Conte Sua História de São Paulo: … mas é a minha cidade!

Por Osvaldo Martinez D Andrade

Ouvinte da CBN

Maltratada, cinzenta, com as marquises dos prédios no calçadão do Centro Velho, forradas por papelões, trapos, cobertores e ocupadas por moradores de rua, como único refúgio para se protegerem da chuva, frio, mas é a minha cidade.

Uma cidade que acolhe sonhos ao mesmo tempo que oferece pesadelos, mas é a minha cidade.

Uma cidade que tem um viaduto que não tem chá, mas tem batedores de carteira e de celular e uma rua direita que não é direita, mas é a minha cidade.
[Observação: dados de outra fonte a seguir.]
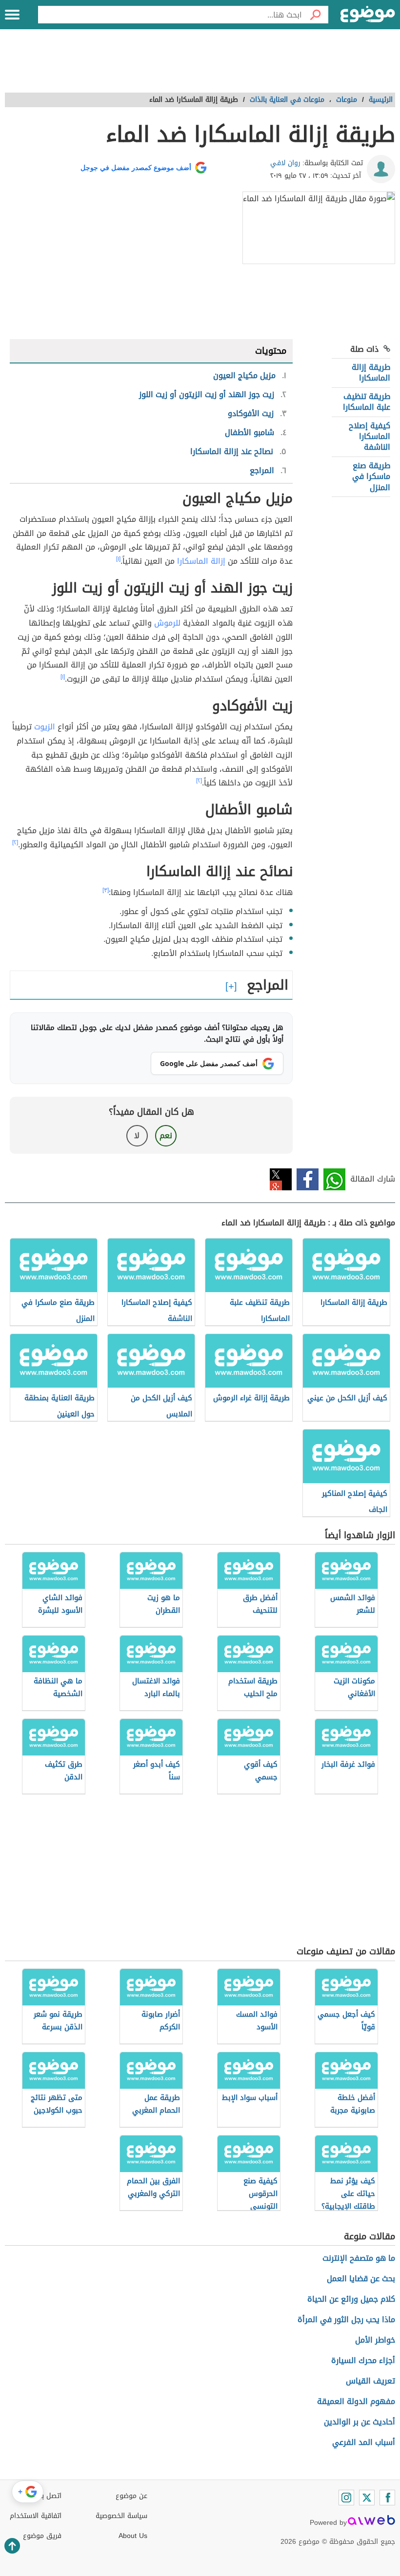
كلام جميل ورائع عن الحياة (351, 2299)
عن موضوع (131, 2495)
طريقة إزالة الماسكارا (371, 372)
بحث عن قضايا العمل (361, 2278)
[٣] (105, 890)
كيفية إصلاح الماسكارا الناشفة (369, 436)
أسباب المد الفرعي (363, 2442)
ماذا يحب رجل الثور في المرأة (346, 2319)
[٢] (199, 780)
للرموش (167, 622)
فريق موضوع (42, 2535)
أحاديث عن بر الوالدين (359, 2421)
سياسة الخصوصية (121, 2515)
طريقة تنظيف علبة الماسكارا (366, 402)
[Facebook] (387, 2497)
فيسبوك (308, 1179)
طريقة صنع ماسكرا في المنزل (371, 476)
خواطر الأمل (375, 2339)
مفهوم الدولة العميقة (356, 2401)
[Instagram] (346, 2497)
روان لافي (285, 163)
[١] (118, 558)
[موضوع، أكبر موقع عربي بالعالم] (367, 14)
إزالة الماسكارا (201, 561)
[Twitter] (367, 2497)
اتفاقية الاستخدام (35, 2515)
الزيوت (44, 726)
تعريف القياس (370, 2380)
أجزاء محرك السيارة (363, 2360)
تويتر (281, 1179)
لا (137, 1135)
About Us (133, 2535)
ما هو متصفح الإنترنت (358, 2258)
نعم (166, 1135)
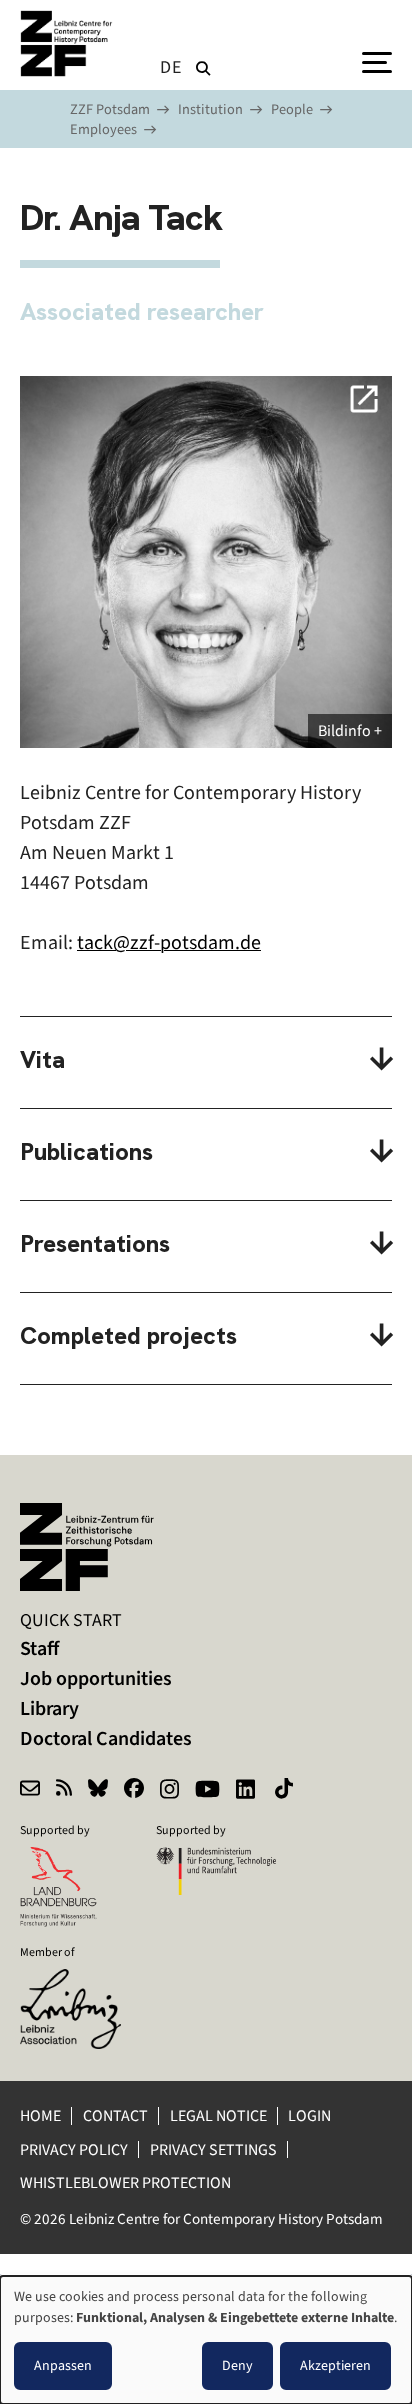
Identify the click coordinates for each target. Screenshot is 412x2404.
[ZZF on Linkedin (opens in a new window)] (247, 1791)
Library (49, 1708)
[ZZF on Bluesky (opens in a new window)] (98, 1791)
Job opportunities (96, 1678)
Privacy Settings (213, 2149)
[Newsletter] (30, 1791)
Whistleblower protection (127, 2182)
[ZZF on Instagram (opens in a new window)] (169, 1791)
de (171, 67)
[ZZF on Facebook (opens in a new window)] (134, 1791)
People (292, 109)
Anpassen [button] (63, 2365)
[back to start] (70, 43)
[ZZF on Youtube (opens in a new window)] (207, 1791)
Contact (115, 2115)
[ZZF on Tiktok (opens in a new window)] (286, 1791)
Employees (103, 129)
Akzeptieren (335, 2365)
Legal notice (218, 2115)
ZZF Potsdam (110, 109)
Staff (39, 1648)
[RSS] (64, 1791)
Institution (210, 109)
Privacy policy (74, 2149)
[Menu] (377, 61)
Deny (237, 2365)
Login (311, 2115)
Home (40, 2115)
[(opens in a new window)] (80, 1982)
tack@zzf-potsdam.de (169, 942)
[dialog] (206, 2340)
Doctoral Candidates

Uma cidade que tem a Sé que não é de sede, mas de igreja com sua catedral gótica e bizantina e suas palmeiras imperiais, que chorou pelas diretas já em 1984 e aplaudiu a fuga dos fascistas na revoada dos galinhas verdes, em 1934, mas é a minha cidade.

Uma cidade que prende mais negros do que brancos, mais pobres do que ricos, mais mulheres do que homens, mas é a minha cidade.

Uma cidade que assiste com espanto à terceirização da saúde e educação, numa tabelinha perfeita com o estado incompetente, que aparecem em letras garrafais nas manchetes dos jornais pendurados nos varais das bancas, e na ida para o trabalho dos que ainda têm emprego, diminuem os passos e param para dar uma espiadinha, mas é a minha cidade.

Uma cidade com 6% de desempregados, que assiste ao prefeito e aos nobres vereadores aumentarem a contribuição dos aposentados e não se envergonham de aumentarem ainda mais seus salários, mas é a minha cidade.

Uma cidade que assiste do sofá a um policial jogar um motoqueiro rio abaixo e a polícia em trajes de guerra jogar bombas e mais bombas, distribuir cassetetes e gás de pimenta em homens, mulheres e crianças, que ousam ter o sonho do barraco próprio, serem retirados à força em um dia chuvoso e sem saberem para onde ir, são empurrados para a rua, e quem se opõe e luta contra essa barbaridade são presos, enquanto os ladrões engravatados continuam sorrindo e morando muito bem, mas é a minha cidade.

Uma cidade onde 6 homens têm a mesma riqueza que 100 milhões de brasileiros juntos, mas é a minha cidade.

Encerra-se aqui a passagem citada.